The central modification to Saussure's theory of the sign in `Le Mythe aujourd'hui' is the articulation of the idea of primary or first-order signification and secondary or second-order signification. This is central to Barthes's intellectual preoccupation in Mythologies because it is at the level of secondary or second-order signification that myth is to be found. In `Le Mythe aujourd'hui' Barthes attempts to define myth by reference to the theory of second-degree sign systems. What myth does is appropriate a first-order sign and use it as a platform for its own signifier which, in turn, will have its own signified, thus forming a new sign. Recurrent images used to describe this process pertain to theft, colonization, violent appropriation and to parasitism:
... le mythe est ... un langage qui ne veut pas mourir: il arrache aux sens dont il s'alimente une survie insidieuse, dégradée, il provoque en eux un sursis artificiel dans lequel il s'installe à l'aise, il en fait des cadavres parlants. (Barthes: 1970 p.219)This is a central and particularly powerful image of myth as an alien creature inhabiting human form and profiting from its appearance of innocence and naturalness to do its evil business. Like a parasite needs its host or the B-movie style alien invader needs its zombie-like Earthling, myth needs is first-order sign for survival. It needs the first-order sign as its alibi: I wasn't being ideological, myth might innocently claim, I was somewhere else doing something innocent.

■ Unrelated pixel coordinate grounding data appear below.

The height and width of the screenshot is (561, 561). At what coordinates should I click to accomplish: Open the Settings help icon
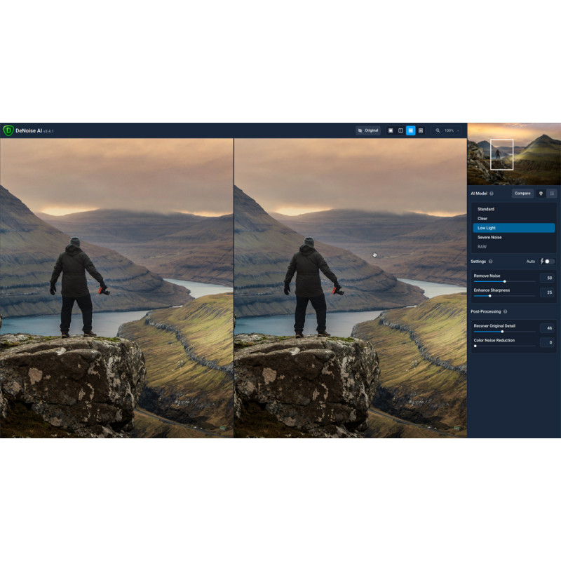click(x=490, y=262)

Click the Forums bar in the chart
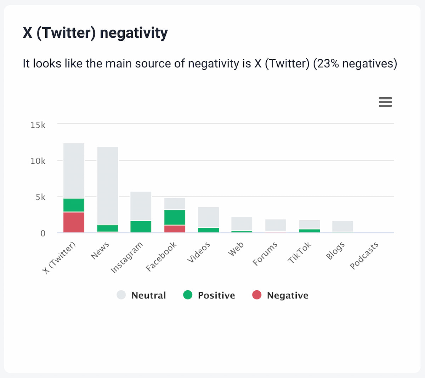[x=276, y=225]
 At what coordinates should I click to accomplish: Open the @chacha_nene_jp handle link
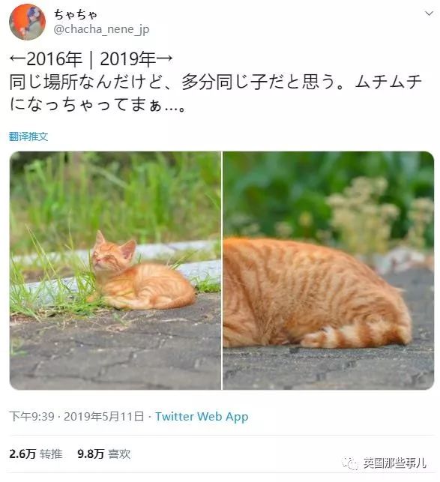[x=101, y=29]
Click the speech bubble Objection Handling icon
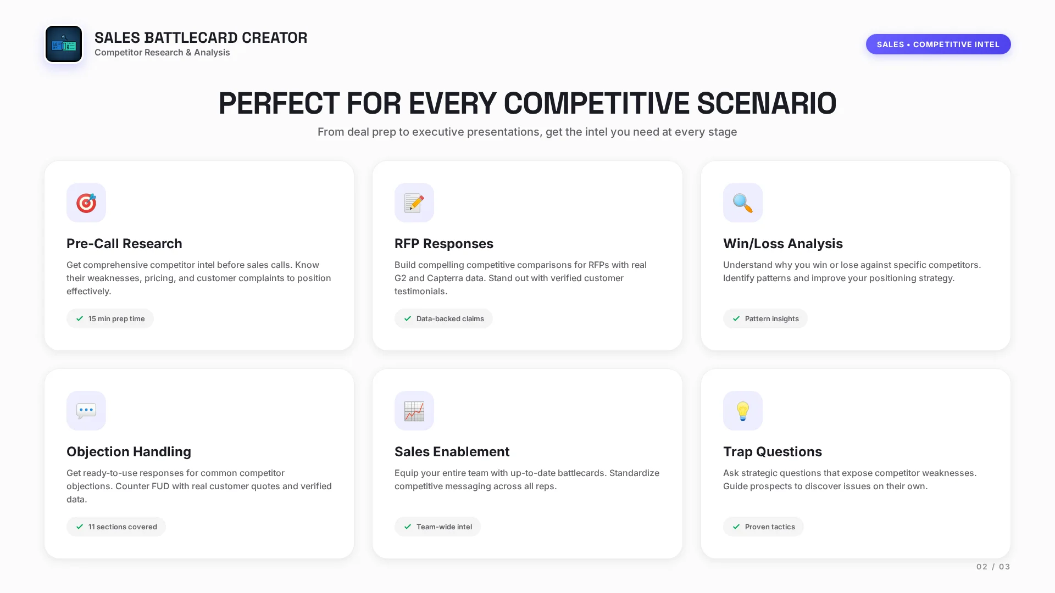The width and height of the screenshot is (1055, 593). (x=86, y=411)
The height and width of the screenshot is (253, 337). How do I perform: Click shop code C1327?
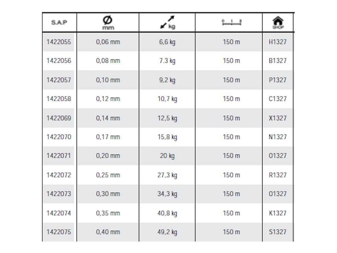coord(278,99)
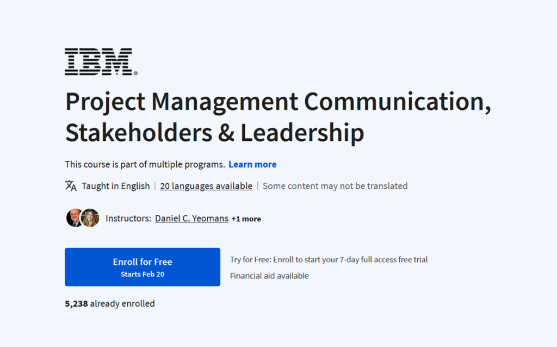Click the translation disclaimer text
The image size is (557, 347).
335,185
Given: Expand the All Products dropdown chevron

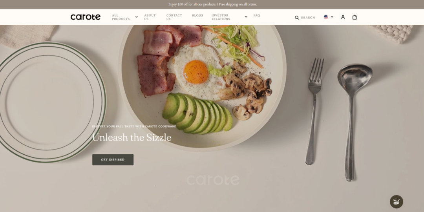Looking at the screenshot, I should click(137, 17).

His model of second-degree or parasitical sign systems allows for the process of demystification by a process of foregrounding the construction of the sign, of the would-be natural texts of social culture. Myth is to be found at the level of the second-level sign, or at the level of connotation. Barthes makes a distinction between denotation and connotation. Denotation can be described, for the sake of convenience, as the literal meaning. Connotation, on the other hand, is the second-order parasitical meaning. The first-order sign is the realm of denotation; the second-order sign the realm of connotation and, therefore, of myth. To put it crudely then, the important `lesson' of `Le Mythe aujourd'hui' is that objects and events always signify more than themselves, they are always caught up in systems of representation which add meaning to them.
There are a number of very useful web sites which you might want to click on: Daniel Chandler's Semiotics for Beginners is a good place to start and there is also a Media and Communications Studies Site with links to other web sites of relevant interest.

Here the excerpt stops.